そのうちに注文が決まった。それをさ、広瀬はていねいにみんなに説明するの。
そして、
「これで、いいかなあ?」
って、なんか自信なさそうに見回す。
なんなんだろうねえ、こいつのこういうところ。
スタジアムなんかじゃ、ものすごく偉そうにしてるんだぜ。食いもんなんて、まあ、だいたいのとこでいいじゃないの、俺はまかせるって言ってんだから。
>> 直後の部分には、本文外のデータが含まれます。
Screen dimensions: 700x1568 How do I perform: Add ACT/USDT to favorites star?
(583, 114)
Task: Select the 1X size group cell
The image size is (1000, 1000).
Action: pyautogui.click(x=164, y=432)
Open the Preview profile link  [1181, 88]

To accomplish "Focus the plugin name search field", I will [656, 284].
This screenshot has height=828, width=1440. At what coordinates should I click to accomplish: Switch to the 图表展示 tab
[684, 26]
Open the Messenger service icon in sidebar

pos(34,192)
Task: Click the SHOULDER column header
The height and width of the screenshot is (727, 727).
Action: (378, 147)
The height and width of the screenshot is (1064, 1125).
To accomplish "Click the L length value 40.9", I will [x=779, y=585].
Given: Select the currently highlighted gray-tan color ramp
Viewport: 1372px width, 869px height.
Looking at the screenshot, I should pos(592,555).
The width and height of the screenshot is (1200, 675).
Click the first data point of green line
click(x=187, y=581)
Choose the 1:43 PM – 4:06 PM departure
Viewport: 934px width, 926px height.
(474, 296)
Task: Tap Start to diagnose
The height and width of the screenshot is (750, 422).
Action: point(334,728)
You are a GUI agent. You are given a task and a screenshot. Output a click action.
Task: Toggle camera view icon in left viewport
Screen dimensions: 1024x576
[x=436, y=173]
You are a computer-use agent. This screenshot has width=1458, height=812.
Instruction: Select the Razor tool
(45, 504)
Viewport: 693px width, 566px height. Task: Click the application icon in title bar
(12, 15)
で、ビール飲んで、野菜のいっぱいはいったスープ、海老《えび》やイカの乗ったサラダがあって、バターライスにハヤシライスの具がかかったみたいなもんを食って、めちゃくちゃうまかった。
「俺、これ、おかわり」
って、そのバターハヤシライスのこと言ったら、
「私も、少し欲しい」
って、山口が、わりと大きな声で言った。
この女、悪くないじゃないの。
それで、みんなで、まだ食べて、幸せになってたら、
「マスターからです」
って、フルーツの盛り合わせが届いた。パイナップルだとかなんだとか。
奈央ちゃんは、
「わあい」
って、すぐに手を出す。
俺、この店、だいぶ高いなって思ったの、その時。だって、フルーツ盛り合わせって、お店のいちばん値ザヤが稼げるもんじゃないの。
で、俺がレシート取った。広瀬が払いたがるの押し切って。だって、今日は広瀬んちにやっかいになってんだから、当然。
広瀬は、
「いつも、ごちそうになってる」
って、なによ。せいぜい罐ビールじゃない。
で、払ってみたら、すごく安い。
なんか俺の思ってたのの半分というか三分の一というか、そんなもん。海の家のビールやラーメンって気い狂うほど高いし、席料とかとるから、あんま変わらないんじゃない?
へえ、って思ったね。あのフルーツって、本当に、最後に出てきた髭《ひげ》はやしたマスターからだったの。
で、まあ、そんなメシ食って、また海行って、今度は砂浜でごろごろしたりして。
陽が傾き出したんで、広瀬の家帰って、交替でシャワー浴びた。
で、俺、まだ、なんかやっぱりイライラしてね。
五人もいたら、わりと時間かかるじゃないの。女は長いし。その待ってる間もね、芝生に水まいたり、髪とかしたりしながら、なんか静かに話してる。ちょっとしたことを、小さな声で。だれもさ、テレビつけようとしたりなんかしない。
うん、そのときはわかんなかったんだけど、電車がだんだん俺の住んでるとこに近づくにつれて、はっきりしてきたね。
そうね、その広瀬たちとの街の違いってことだ、やっぱ、俺が考えてたのは。
いままで広瀬は、あそこでのんびりと暮らしてきたわけじゃない。妹も、あの山口ってのも。あいつらって、なんか腹をたてたりしない感じ。みんな穏やかで。
俺は、人間は、闘って生きるべきだって思ってた。人生はケンカだ。ナメられたら、いかん、って。
でもね、あいつらの街では、腹をたてるまでもなく物事がうまくいっちゃうような、なんかそんな感じがある。そこだよね、違いは。
伊田が、
「今日は、送ってくれなくていいよ」
って、ぼそっと言った。
ふだんなら、しつこくついてくんだけど(女なんて押しの一手だからね)、
「ああ」
って答えて、それで先に俺の駅で降りた。
疲れてたのかね、結局は。
つまんないの。
駅出て、暗くなった公園の中を通った。浮浪者のオッチャンたちが、なんかで車座になってる。
俺、思い出した。
帰りがけ、わざわざ駅まで見送りにきてくれた広瀬が、
「また、来てくれるかな?」
って、最後に、なんか、本当にお願いしてるって感じで、こどもが泣きそうになるみたいな顔してたのは、あれは、なんだったんだろ?